(Stated exercise) Which distinct dates and years appear in the executive compensation passage below? List each one only once.

(Passage given)
Chief Executive Officer Compensation

     The annual base salary of Mr. Smith, LNB Bancorp’s President and Chief Executive Officer, was increased by $12,200, effective January 1, 2003. The increase was based, in part, on Mr. Smith’s pivotal role in the Corporation’s 21st consecutive year of increased earnings in 2002. Mr. Smith discontinued service to LNB Bancorp in December 2003. LNB Bancorp did not award any cash incentive compensation to Mr. Smith for 2003. Mr. Kidd replaced Mr. Smith as President and Chief Executive Officer in December 2003. Mr. Kidd’s base salary for 2003 was set at the same level as Mr. Smith’s, and prorated for Mr. Kidd’s period of service.

Deductibility under Internal Revenue Code Section 162(m)

     We believe it is in shareholders’ best interest to retain as much flexibility as possible in the design and administration of executive compensation plans. LNB Bancorp and its subsidiaries recognize, however, that Section 162(m) of the Internal Revenue Code disallows a tax deduction for non-exempted compensation in excess of $1,000,000 paid for any fiscal year to a corporation’s chief executive officer and four other most highly compensated executive officers. However, the statute exempts qualifying performance-based compensation from the deduction limit if certain requirements are met. The Executive Compensation Committee currently intends to structure performance-based compensation to executive officers who may be subject to Section 162(m) in a manner that satisfies those requirements. The Board and the Executive Compensation Committee could award non-deductible compensation in other circumstances, as they deem appropriate. Moreover, because of ambiguities in the application and interpretation of Section 162(m) and the regulations issued, we can give you no assurance that compensation intended to satisfy the requirements for deductibility under Section 162(m) actually will be deductible.

(Data lines)
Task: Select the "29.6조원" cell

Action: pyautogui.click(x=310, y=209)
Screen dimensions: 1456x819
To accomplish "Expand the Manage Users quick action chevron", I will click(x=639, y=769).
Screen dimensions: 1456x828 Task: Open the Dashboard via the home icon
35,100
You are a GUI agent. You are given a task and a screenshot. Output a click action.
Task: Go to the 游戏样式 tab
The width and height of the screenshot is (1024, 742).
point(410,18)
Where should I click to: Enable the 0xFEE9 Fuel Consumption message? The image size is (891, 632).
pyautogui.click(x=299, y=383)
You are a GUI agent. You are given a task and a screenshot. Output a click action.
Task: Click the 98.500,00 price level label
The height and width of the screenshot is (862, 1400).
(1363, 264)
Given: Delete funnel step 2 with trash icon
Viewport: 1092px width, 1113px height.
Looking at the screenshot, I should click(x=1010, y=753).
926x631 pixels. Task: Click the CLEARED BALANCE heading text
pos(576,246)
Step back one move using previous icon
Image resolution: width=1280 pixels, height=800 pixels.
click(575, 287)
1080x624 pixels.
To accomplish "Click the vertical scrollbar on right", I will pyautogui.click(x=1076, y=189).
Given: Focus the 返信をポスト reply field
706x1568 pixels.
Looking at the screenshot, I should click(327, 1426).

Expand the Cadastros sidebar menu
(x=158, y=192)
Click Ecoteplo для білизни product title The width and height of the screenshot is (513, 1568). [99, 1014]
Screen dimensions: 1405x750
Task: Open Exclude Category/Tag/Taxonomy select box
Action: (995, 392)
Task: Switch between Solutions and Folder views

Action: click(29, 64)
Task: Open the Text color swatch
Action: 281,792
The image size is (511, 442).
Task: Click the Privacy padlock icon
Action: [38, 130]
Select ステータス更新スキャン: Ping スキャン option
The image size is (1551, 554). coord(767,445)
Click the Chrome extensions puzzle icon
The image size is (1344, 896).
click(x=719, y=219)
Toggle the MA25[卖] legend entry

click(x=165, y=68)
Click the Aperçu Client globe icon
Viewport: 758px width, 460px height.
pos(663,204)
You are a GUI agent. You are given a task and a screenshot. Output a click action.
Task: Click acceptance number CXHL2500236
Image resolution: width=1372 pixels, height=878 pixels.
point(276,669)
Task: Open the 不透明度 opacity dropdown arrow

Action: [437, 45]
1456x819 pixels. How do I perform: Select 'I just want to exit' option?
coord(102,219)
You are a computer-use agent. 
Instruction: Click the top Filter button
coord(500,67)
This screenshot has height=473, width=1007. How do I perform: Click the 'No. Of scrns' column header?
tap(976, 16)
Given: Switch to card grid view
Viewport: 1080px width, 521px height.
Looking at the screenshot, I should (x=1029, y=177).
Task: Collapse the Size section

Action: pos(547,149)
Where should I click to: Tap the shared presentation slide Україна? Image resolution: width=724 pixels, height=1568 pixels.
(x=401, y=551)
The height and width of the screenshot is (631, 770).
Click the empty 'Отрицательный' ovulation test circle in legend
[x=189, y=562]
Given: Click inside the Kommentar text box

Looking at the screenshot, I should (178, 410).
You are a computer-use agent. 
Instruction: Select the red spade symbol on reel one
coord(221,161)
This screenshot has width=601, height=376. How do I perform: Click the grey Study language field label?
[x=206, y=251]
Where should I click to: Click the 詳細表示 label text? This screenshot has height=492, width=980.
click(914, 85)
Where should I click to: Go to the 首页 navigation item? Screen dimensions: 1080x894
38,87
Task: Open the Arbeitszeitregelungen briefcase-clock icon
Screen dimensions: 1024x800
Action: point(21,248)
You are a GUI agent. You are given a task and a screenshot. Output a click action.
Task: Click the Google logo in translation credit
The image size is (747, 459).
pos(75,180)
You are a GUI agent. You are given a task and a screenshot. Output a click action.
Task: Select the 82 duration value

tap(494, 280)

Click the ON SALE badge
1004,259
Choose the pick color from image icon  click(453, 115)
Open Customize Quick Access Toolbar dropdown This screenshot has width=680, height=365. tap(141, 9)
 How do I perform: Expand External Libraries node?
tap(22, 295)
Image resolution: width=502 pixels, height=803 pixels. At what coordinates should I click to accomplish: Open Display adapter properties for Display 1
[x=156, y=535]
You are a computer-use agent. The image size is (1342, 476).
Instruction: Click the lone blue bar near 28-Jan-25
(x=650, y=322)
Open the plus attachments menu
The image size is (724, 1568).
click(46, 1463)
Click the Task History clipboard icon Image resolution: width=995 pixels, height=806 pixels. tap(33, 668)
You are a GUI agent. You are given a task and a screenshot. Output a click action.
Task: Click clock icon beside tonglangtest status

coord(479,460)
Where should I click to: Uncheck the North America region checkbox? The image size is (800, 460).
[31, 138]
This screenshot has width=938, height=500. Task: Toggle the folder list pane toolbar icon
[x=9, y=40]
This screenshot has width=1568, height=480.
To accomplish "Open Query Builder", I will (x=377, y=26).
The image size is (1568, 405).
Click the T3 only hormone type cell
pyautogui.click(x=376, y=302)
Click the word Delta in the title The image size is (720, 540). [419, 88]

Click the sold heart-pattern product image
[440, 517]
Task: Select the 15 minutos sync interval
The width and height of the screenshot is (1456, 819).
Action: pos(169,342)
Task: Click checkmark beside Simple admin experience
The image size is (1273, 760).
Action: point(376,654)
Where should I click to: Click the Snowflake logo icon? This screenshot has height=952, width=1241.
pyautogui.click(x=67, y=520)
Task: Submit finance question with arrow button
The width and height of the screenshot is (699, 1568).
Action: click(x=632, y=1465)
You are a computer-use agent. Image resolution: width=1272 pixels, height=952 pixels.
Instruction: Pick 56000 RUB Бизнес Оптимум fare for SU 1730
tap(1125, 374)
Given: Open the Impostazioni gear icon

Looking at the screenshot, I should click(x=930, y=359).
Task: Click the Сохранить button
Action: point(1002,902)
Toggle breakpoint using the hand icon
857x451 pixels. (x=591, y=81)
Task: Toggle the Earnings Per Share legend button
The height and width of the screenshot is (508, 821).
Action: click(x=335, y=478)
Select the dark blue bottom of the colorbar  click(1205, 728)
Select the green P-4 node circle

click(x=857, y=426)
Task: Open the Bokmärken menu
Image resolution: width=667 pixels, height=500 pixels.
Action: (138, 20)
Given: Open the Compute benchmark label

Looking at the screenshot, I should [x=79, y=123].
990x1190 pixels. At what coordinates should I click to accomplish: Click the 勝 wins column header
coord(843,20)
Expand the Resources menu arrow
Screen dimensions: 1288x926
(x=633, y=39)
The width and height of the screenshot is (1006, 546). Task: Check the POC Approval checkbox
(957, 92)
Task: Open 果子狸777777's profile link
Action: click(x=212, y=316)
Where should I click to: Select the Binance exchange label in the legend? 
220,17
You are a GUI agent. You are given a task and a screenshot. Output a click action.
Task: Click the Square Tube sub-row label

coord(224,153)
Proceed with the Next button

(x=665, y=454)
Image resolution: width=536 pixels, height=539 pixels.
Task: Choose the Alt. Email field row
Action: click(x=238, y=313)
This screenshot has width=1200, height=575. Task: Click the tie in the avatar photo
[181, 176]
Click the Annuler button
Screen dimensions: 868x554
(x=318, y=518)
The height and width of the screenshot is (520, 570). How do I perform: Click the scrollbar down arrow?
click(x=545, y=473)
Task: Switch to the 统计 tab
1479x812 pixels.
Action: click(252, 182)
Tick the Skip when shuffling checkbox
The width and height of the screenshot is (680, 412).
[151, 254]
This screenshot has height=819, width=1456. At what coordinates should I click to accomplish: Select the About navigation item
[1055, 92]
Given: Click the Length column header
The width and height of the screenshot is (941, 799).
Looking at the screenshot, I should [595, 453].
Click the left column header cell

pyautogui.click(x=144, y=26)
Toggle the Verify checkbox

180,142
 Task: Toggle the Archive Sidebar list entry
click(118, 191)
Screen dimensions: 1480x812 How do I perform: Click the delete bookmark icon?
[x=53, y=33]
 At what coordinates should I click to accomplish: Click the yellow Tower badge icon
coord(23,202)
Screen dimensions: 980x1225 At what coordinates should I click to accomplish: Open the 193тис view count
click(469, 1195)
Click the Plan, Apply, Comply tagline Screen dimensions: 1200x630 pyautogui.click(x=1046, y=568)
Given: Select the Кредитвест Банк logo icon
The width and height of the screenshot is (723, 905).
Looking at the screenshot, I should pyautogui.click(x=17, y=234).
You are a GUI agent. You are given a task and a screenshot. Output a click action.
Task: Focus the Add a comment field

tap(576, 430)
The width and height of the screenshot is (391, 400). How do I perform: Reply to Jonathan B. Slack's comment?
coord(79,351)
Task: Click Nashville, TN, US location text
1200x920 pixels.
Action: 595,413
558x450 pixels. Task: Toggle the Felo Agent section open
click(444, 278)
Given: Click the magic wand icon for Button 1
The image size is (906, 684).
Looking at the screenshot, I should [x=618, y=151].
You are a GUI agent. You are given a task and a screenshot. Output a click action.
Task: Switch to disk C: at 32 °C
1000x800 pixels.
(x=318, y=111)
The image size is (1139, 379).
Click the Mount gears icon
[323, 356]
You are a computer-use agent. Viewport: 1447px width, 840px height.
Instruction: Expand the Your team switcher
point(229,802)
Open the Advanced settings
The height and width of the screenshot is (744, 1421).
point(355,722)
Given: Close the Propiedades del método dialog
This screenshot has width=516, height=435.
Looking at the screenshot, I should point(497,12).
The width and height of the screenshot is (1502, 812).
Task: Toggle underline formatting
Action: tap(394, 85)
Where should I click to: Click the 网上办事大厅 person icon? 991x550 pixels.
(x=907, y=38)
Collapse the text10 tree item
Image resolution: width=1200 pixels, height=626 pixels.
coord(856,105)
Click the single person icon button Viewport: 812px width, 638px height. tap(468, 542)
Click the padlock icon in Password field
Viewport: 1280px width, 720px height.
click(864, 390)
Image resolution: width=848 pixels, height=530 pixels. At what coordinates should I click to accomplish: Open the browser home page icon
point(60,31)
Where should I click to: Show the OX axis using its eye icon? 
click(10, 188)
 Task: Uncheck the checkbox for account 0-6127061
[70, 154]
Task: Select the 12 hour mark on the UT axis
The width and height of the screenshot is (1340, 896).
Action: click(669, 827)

(Response to the exercise)
- January 1, 2003
- 2002
- December 2003
- 2003